Stored data entries:
┌──

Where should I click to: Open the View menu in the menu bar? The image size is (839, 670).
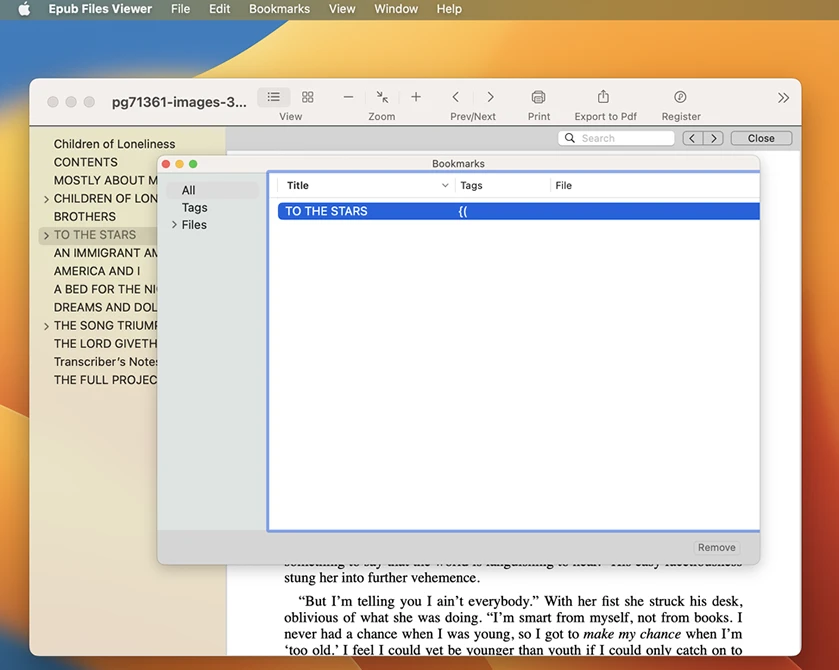pyautogui.click(x=342, y=9)
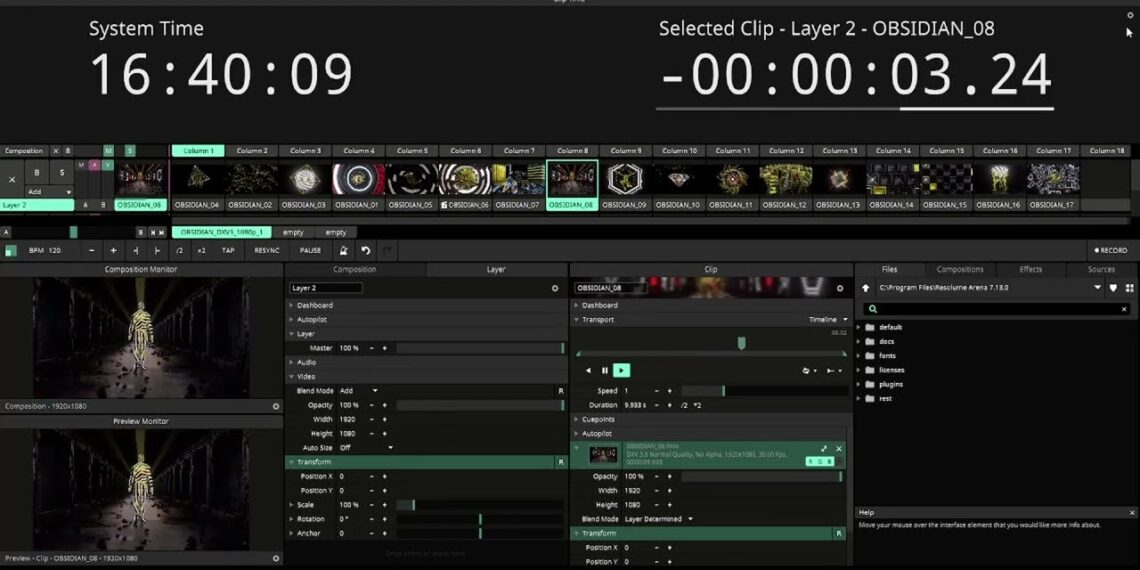This screenshot has width=1140, height=570.
Task: Expand the plugins folder in Files
Action: click(x=859, y=384)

└──

* WHAT THE TASK ASKS *
Quote every line of the records above exactly; no picture is to be copied.

* EXERCISE ANSWER *
Where should I click to: Open the View menu in the menu bar? The image size is (839, 670).
pyautogui.click(x=342, y=9)
This screenshot has width=1140, height=570.
Task: Expand the plugins folder in Files
Action: click(x=859, y=384)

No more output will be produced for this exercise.